Sent from my iPhone using Tapatalk


----------



## CornDawg (Sep 27, 2015)

Pocket Predator without reservation; the Indiegogo release marks the beginning of the Hays Phase.

It may last for some time...


----------



## Tag (Jun 11, 2014)

Pocket Predator side shooter.


----------



## truthornothing (May 18, 2015)

I have the small Poly Hathcock and I like it a lot. I jumped in on the pre sale Perk number nine. I've been wanting a real Scorpion. I have a Prototype that I got due to the generosity of Ghost but have been hankering for the official version. Could not resist that deal. I hate waiting but it will be worth it


----------



## Decerz69 (Mar 14, 2016)

I'm in the UK will I still receive it?


----------



## Bill Hays (Aug 9, 2010)

Decerz69 said:


> I'm in the UK will I still receive it?


I think you'll be fine if you add $50 for shipping... if it costs less we'll just refund the difference or add bandsets and stuff to make up the difference.... but if it costs more (which is more likely) we'll just let it be and absorb the difference.

Thanks!


----------



## Decerz69 (Mar 14, 2016)

Thank you very much!! I'll be ordering in the next few days


----------



## Bill Hays (Aug 9, 2010)

I'll tell you what... the Standard Sideshooter is a deadly, deadly combo with tapered single bands and .36-.44 caliber lead.... In fact I just got off the phone with a good friend in SEAL team 10, who's back in the States for a little while, and he has more than a few stories about taking care of rats, camel spiders and such over in the big sandbox using an aluminum Standard Sideshooter...

As for me... well I might have taken more than my share as well with one... but it's what other guys do with them that counts, not me, and pretty much everybody I know of who has one uses it to great effect... if you know what I mean...

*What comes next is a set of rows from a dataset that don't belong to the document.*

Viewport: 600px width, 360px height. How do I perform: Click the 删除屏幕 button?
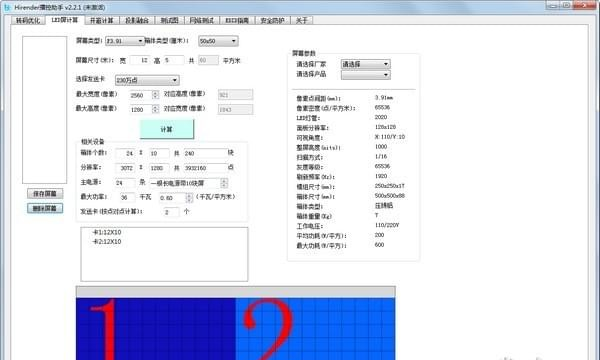[x=45, y=208]
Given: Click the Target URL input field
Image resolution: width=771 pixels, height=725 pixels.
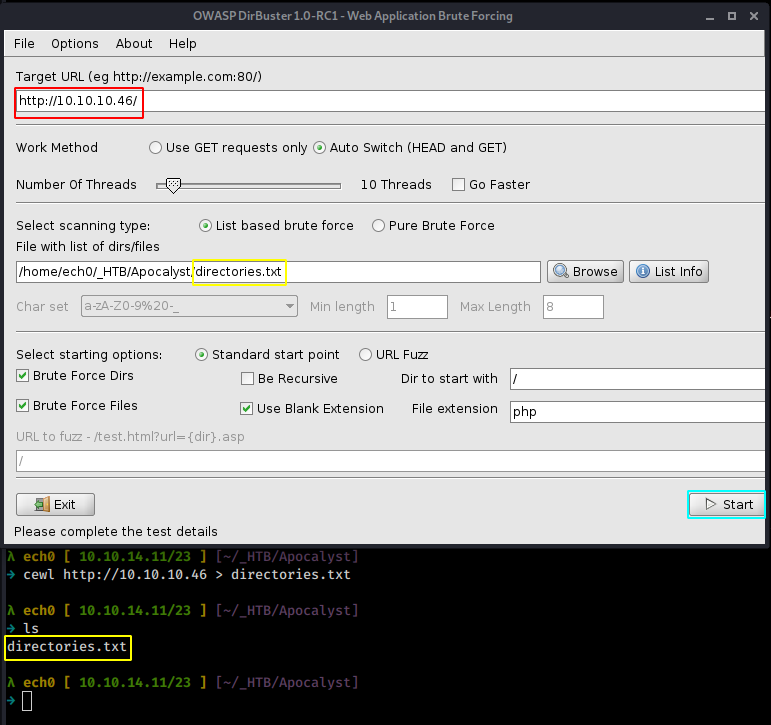Looking at the screenshot, I should point(450,102).
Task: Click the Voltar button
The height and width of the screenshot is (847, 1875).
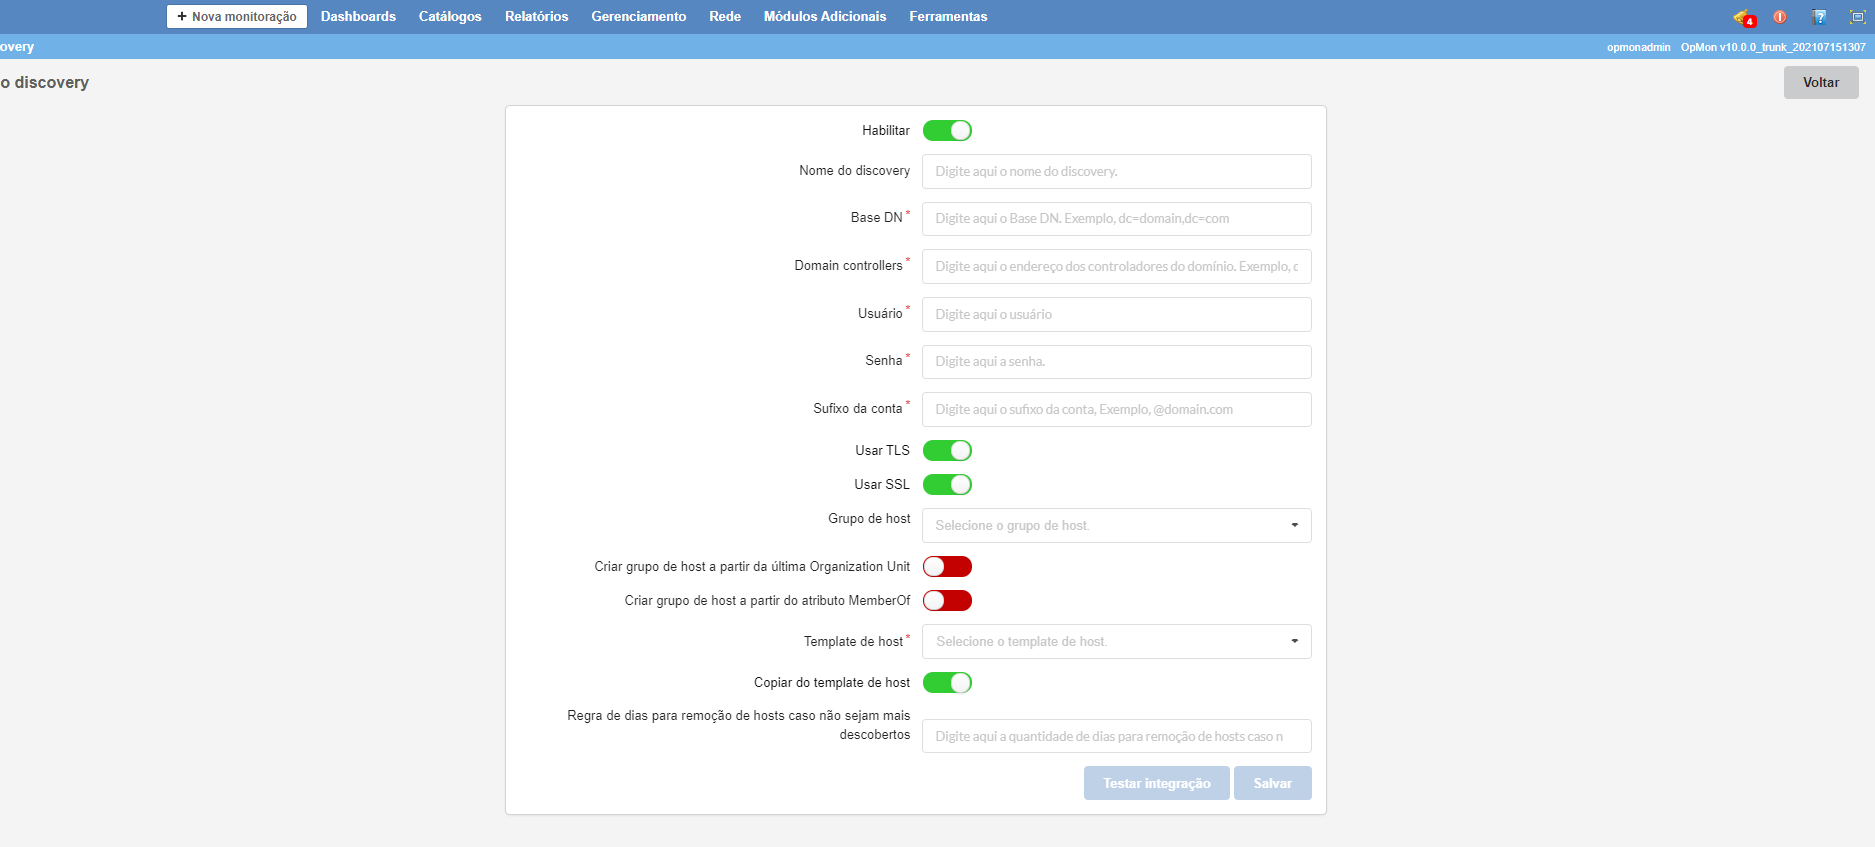Action: 1820,83
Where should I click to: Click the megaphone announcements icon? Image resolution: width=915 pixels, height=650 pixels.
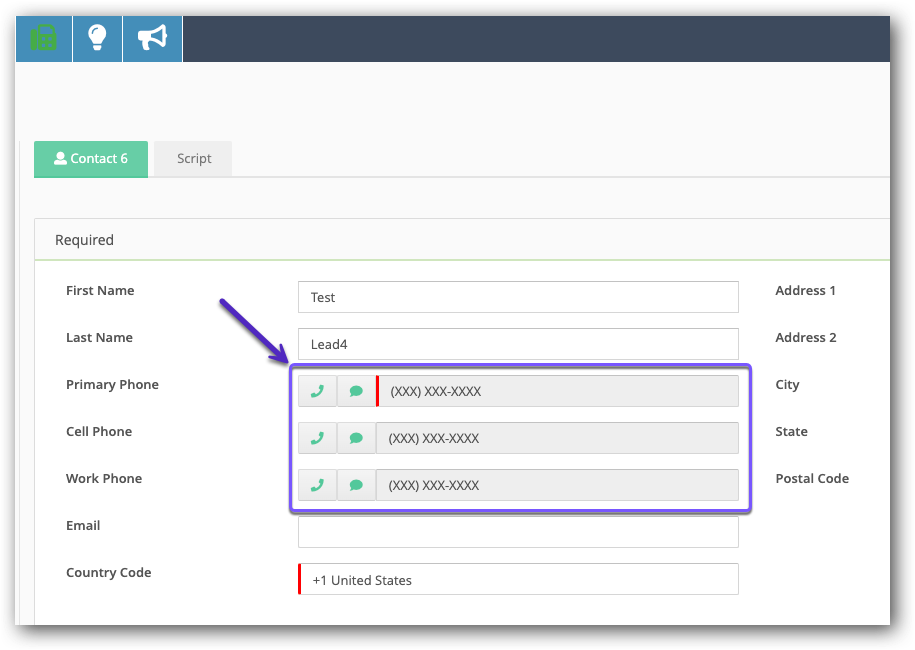(x=152, y=38)
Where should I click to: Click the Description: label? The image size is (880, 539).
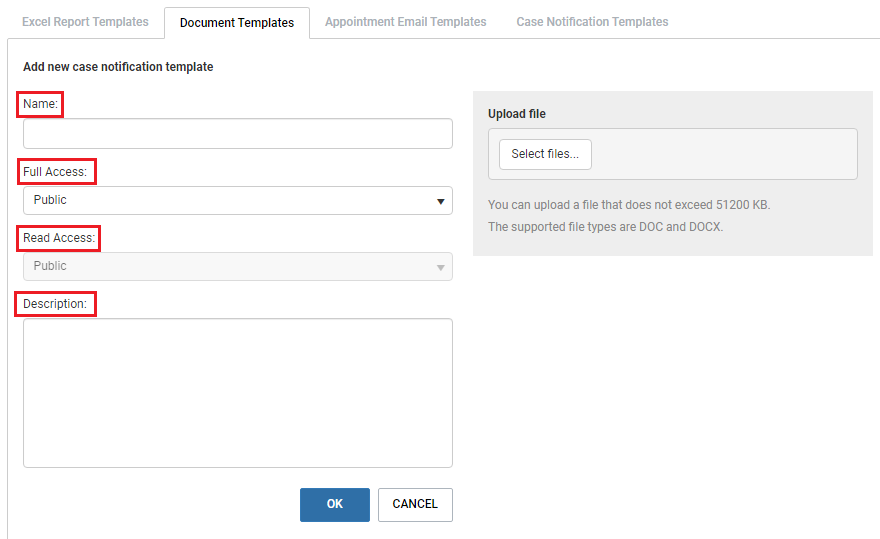pos(55,304)
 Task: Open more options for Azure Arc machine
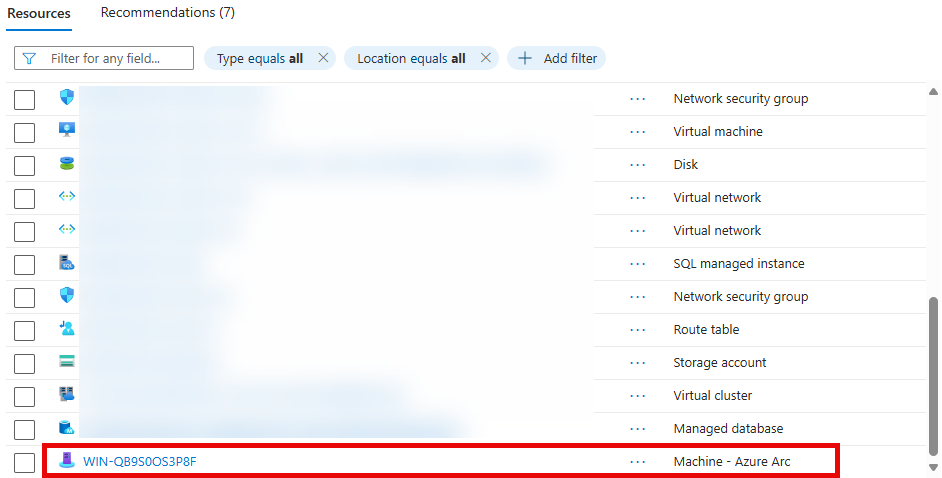click(x=638, y=461)
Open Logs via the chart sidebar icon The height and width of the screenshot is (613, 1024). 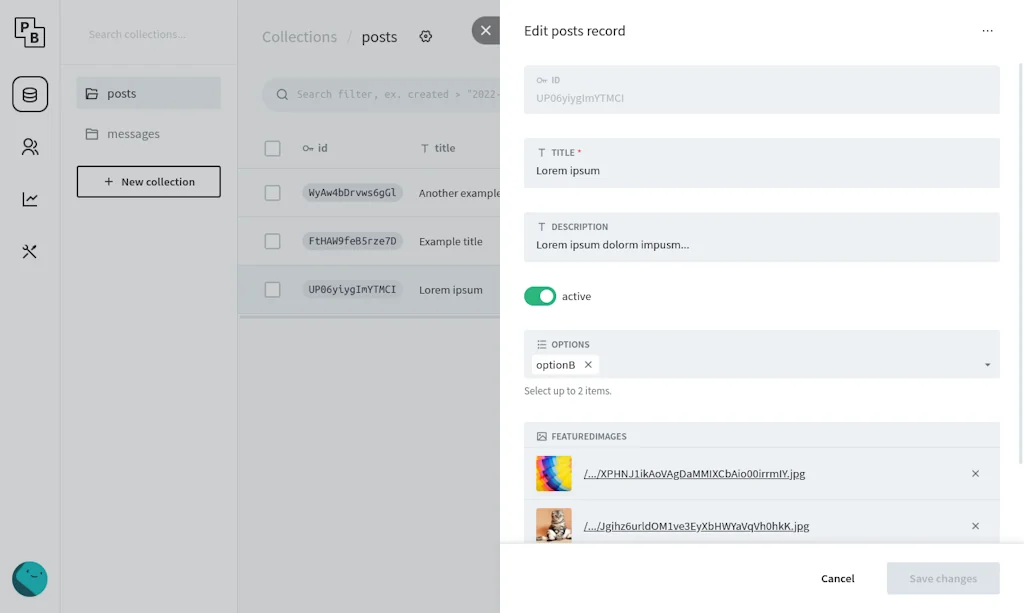pyautogui.click(x=29, y=199)
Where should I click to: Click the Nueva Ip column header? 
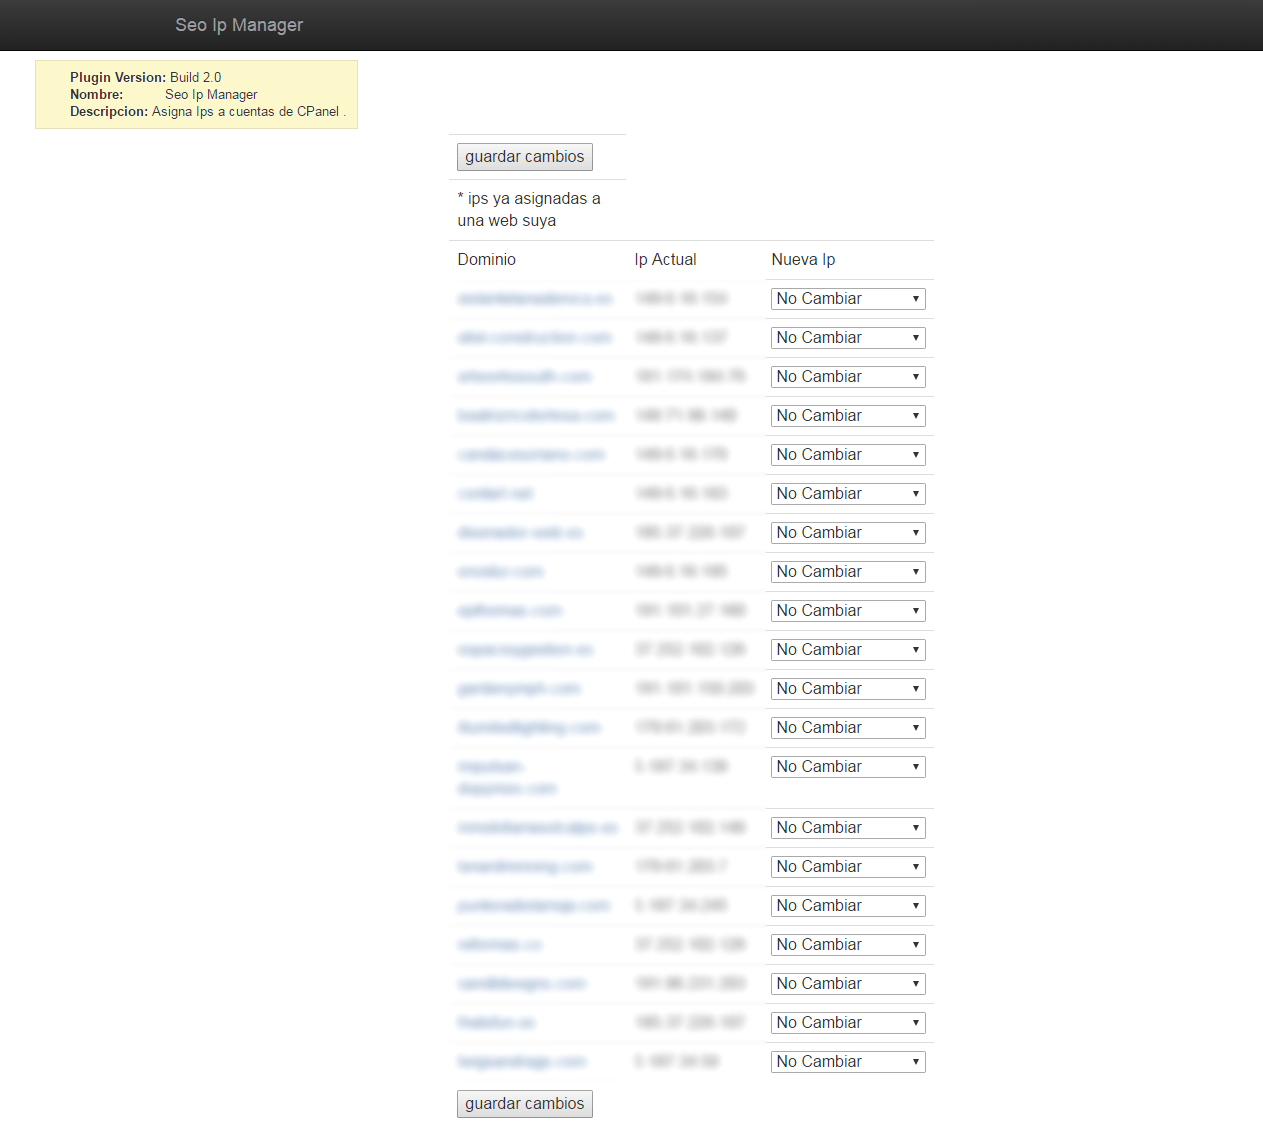coord(803,260)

The Standard Sideshooter is extremely pocketable... has a wide, forgiving cup design that's designed to make it harder to get fork hits... but if you do, the material is resistant to terminal damage... It's certainly one of the go-to slingshots for beginner shooters, but advanced shooters like them as well...

I guess that's about it!


----------



## Decerz69 (Mar 14, 2016)

I'll be looking into designs you have, I really appreciate you getting back to me.


----------



## JediMike (Jan 1, 2015)

I have the Cub scout and it;s brilliant.


----------